* 資料を探る:
1. 下にある元蛇の湯の文章を読み、次の問いに答えてください。
(a) 元蛇の湯で一番いいとされている湯は何ですか。
(b) 朝・晩に出る料理はどのような料理ですか。
(c) オーナーの女あるじは何色の甚平を着ていますか。
2. 下の元蛇の湯の文章に出てくる、体の痛みや不調をすべて挙げてください。
3. 下に示す元蛇の湯の文章を、最後の一文のあとから書き継いでください。

* 提供テキスト:
··········
102. 元蛇の湯 (1999.6.2)

母は、すっかり「元蛇の湯」のファンになった。
ここには、母の心をグッとつかむものがそろっている。

もちろん・湯がいい。
一番いいのは、混浴の露天風呂。
あとは男女が分かれて入る湯が2つずつある。
長期滞在用には、自炊可能な湯治場があるから、安く泊まれる。
とまぁ、ここまでは、よくある温泉宿だが、他にも特筆すべき点がある。

第1に「東洋医療研究所」という看板をかかげていて、針・灸の治療を行う。
母は、足の痛みに耐えきれずに、初めての針に挑戦したところ、この上なく効いたようだ。

第2に朝の太極挙。
普段、足が痛いの、腰がどうの、と言っているくせに、ここでは太極挙なんかやってしまうんだから、やっぱり病は気からきているな。

第3に温泉プール(プールと呼ぶにはちょいと狭い)があり、その中を歩きまわる。
泳げない母は、湯の中を歩くことを楽しみにしている。
水着(というか、水中トレーニングウェアとでも言うべきか)を無料で貸してくれる。

第4に薬膳料理。
朝・晩の料理は、すべて薬膳。
身体によさそうなものが、ちょうどいい味付けで出る。
それだけで、便秘が治りそうだ。

そしてきわめつけは、こちらのオーナー。
女あるじのその人は、紺色の甚平を着て、テキパキと指示を出す。
薬膳は、「まず食前酒から飲むように」とか、「朝鮮人参の天婦羅は、冷めないうちに食べるように」と指示される。歯切れのよい言い方で、母は、やけに従順だ。身内から指示されると、かなりの抵抗を示すのに、この素直さは何なんだ?
··········
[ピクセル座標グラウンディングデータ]
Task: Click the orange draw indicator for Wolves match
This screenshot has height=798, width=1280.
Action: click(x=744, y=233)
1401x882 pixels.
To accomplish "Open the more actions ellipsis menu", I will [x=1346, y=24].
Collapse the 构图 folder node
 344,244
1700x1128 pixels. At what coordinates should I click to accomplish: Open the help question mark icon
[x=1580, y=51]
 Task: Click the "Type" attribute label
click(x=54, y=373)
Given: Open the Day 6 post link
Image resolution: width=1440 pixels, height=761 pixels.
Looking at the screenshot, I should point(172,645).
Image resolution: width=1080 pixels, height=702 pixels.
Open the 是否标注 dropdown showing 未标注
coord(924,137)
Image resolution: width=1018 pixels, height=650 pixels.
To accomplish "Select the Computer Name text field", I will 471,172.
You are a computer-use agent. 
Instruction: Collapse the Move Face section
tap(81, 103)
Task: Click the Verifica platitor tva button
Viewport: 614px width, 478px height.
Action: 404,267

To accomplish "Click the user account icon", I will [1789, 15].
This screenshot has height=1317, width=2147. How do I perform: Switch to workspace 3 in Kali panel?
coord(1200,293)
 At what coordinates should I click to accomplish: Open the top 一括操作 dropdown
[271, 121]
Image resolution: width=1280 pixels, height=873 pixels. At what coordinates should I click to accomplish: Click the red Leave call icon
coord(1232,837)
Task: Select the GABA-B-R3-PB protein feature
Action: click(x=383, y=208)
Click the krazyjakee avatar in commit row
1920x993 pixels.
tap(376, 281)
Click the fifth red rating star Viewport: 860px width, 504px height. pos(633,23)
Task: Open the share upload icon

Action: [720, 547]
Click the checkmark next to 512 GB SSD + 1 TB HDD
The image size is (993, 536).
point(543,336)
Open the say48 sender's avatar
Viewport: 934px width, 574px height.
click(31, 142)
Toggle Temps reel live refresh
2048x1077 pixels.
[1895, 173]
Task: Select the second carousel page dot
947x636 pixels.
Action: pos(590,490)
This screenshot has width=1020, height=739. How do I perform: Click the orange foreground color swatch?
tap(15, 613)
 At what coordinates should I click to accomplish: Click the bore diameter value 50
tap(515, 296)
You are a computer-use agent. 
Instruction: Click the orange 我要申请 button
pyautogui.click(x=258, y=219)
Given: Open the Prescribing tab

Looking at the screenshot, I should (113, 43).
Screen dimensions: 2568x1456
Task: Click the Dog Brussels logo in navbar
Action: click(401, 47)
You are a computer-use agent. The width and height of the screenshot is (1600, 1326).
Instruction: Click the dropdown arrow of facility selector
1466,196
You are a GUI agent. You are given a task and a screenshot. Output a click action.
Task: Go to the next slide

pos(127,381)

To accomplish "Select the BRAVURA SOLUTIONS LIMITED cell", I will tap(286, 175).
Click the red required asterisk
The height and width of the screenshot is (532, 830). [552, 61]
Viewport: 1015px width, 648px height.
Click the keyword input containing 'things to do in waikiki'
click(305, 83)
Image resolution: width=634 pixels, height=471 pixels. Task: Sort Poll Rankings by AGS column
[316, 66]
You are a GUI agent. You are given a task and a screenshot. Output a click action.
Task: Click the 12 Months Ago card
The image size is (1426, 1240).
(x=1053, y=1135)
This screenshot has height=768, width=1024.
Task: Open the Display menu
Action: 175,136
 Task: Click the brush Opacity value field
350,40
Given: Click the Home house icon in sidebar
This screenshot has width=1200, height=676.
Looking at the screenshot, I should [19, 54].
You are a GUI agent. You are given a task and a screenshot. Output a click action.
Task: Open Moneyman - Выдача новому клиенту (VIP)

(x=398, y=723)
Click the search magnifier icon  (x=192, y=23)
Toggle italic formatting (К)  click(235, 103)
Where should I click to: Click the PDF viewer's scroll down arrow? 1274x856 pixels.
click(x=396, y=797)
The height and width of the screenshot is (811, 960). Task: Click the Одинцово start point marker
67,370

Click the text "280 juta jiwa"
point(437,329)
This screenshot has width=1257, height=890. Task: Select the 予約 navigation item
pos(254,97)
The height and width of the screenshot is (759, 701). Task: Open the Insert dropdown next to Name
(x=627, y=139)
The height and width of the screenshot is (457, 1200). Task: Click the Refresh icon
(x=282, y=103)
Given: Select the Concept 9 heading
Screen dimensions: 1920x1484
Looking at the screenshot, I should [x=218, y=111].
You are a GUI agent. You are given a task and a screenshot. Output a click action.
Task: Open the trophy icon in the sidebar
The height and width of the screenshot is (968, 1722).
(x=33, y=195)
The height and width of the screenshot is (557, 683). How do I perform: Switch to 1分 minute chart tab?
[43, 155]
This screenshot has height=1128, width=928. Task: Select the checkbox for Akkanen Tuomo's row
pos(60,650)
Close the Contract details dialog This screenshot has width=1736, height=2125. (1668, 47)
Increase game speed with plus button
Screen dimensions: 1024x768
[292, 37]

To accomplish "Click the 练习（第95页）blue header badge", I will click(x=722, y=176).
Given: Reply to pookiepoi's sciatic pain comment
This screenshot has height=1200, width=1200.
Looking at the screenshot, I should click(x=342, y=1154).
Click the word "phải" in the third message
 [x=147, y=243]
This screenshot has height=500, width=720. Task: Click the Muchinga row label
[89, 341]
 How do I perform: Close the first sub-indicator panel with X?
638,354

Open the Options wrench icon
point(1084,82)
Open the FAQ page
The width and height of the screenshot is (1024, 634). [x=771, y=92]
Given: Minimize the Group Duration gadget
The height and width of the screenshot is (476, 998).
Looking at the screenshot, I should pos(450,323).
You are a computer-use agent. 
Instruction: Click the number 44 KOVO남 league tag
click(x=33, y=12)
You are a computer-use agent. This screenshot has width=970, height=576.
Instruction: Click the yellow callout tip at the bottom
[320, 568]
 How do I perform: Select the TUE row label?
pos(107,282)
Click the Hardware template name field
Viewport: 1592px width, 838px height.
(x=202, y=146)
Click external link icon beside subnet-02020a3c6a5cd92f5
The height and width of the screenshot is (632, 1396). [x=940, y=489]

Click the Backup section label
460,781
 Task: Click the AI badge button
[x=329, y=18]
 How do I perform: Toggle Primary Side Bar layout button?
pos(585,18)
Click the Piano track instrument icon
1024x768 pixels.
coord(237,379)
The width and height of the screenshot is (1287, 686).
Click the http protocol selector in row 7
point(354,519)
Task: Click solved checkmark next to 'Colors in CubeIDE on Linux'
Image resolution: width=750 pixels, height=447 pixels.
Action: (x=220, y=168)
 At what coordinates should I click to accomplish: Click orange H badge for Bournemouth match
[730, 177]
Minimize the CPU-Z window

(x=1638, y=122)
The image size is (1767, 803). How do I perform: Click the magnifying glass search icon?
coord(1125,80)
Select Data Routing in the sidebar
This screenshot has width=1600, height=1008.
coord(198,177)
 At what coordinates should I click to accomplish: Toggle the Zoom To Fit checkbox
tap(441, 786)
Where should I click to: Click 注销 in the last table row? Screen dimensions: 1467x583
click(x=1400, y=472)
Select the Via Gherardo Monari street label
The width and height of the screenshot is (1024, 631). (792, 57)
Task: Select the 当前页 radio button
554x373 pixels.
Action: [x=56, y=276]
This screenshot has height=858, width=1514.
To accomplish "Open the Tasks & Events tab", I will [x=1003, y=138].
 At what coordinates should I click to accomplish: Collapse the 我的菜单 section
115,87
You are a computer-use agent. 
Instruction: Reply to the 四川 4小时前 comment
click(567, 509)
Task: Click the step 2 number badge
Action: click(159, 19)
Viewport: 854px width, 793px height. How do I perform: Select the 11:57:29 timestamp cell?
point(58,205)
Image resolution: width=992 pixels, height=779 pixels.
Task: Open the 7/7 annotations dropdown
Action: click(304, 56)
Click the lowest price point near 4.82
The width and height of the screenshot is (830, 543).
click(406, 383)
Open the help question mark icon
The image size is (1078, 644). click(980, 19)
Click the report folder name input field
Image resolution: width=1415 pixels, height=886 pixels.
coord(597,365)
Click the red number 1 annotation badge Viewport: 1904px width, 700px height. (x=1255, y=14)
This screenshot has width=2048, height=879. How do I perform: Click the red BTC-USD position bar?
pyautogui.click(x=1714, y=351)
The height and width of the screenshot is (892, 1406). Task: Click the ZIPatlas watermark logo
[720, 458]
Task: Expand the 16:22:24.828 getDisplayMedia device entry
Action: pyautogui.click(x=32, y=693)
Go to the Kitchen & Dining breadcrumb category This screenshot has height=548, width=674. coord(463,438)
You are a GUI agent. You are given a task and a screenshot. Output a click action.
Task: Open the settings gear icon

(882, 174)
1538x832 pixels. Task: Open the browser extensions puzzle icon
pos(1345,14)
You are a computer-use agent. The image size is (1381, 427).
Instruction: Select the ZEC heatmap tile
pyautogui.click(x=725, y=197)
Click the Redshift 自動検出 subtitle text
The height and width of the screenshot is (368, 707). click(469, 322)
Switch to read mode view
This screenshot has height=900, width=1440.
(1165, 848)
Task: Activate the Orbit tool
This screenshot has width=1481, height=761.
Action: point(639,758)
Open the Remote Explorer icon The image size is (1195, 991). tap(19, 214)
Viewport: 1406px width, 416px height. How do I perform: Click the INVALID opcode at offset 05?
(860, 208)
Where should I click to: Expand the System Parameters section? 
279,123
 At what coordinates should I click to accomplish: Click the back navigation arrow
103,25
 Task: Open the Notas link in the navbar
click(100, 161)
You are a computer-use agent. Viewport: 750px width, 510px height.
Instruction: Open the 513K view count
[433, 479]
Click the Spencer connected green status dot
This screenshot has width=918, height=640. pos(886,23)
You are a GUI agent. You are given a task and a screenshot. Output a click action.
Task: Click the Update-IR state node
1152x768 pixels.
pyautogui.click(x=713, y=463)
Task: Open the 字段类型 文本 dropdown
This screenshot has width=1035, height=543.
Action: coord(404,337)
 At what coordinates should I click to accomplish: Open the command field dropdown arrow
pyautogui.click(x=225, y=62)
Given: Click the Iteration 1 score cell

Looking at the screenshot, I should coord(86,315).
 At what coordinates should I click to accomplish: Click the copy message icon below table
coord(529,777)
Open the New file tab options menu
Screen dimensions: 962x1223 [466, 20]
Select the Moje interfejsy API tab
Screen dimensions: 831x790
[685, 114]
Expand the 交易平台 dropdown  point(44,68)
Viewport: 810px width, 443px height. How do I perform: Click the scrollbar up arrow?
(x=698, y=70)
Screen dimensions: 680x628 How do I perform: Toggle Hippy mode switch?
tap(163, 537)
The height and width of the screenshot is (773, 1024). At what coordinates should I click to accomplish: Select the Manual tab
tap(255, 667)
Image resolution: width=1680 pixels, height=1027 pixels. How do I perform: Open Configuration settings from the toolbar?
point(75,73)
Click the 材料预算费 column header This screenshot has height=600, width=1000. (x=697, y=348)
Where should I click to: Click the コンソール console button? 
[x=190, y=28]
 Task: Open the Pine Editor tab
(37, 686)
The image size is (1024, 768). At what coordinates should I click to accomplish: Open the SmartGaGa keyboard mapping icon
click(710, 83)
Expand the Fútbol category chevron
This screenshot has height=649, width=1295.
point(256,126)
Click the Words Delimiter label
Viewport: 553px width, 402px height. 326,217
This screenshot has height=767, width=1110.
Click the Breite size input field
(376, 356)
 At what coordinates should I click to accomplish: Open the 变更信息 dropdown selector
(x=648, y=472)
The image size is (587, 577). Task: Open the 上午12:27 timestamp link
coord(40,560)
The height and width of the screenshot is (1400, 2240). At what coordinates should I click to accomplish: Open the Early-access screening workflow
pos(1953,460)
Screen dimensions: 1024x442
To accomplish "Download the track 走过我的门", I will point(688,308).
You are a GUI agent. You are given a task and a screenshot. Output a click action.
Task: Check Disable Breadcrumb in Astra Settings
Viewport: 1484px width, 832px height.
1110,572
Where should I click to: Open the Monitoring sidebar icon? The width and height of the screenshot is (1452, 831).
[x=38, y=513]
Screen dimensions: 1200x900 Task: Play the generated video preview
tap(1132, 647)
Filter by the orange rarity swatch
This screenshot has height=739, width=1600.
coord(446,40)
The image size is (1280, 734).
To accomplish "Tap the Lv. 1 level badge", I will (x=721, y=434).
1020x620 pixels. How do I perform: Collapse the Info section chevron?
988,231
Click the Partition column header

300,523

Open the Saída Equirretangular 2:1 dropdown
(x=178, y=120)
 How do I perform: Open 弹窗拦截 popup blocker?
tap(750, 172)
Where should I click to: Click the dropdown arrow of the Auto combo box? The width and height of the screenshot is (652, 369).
··········
* 課題別の結果:
1.
(a) 混浴の露天風呂です。
(b) すべて薬膳料理です。
(c) 紺色です。

2. 足の痛み、腰の不調(「腰がどうの」)、便秘

3.
建物自体は、どちらかというと古くて、お世辞にも美しいとは言えず、みやげものもろくにおいていない。
そこで、隣に立つホテルにみやげものを買いに行く。コーヒーを飲むのもホテルのロビーを拝借する。
ホテルの方も心得ていて、浴衣姿の我々を快く迎える。

唯一の欠点は、車で行くにはいいが、汽車で行く場合は、遠いことだ。
「中山平温泉駅」(無人駅)で降り、そこからまた結構な距離があり、秘湯とまではいかないが、やはり、「来たぞ〜」という感じにはなる。おそらく、前もって連絡しておけば、迎えに来てくれるとは思う。

さて、母の勢いはとまらず、このままでは、また近々行くであろうと予想される。

温泉に行きたい時には、まず「あ〜、足が痛い・やれ腰が痛い」と言い出し、まわりの者が「温泉にでも行ってくれば〜」と言えばしめたもの。
「ほんだね〜、温泉に入れば治るごって」と、作戦も単純だ。
ということで、最近、また「足が痛い」が始まっているらしい。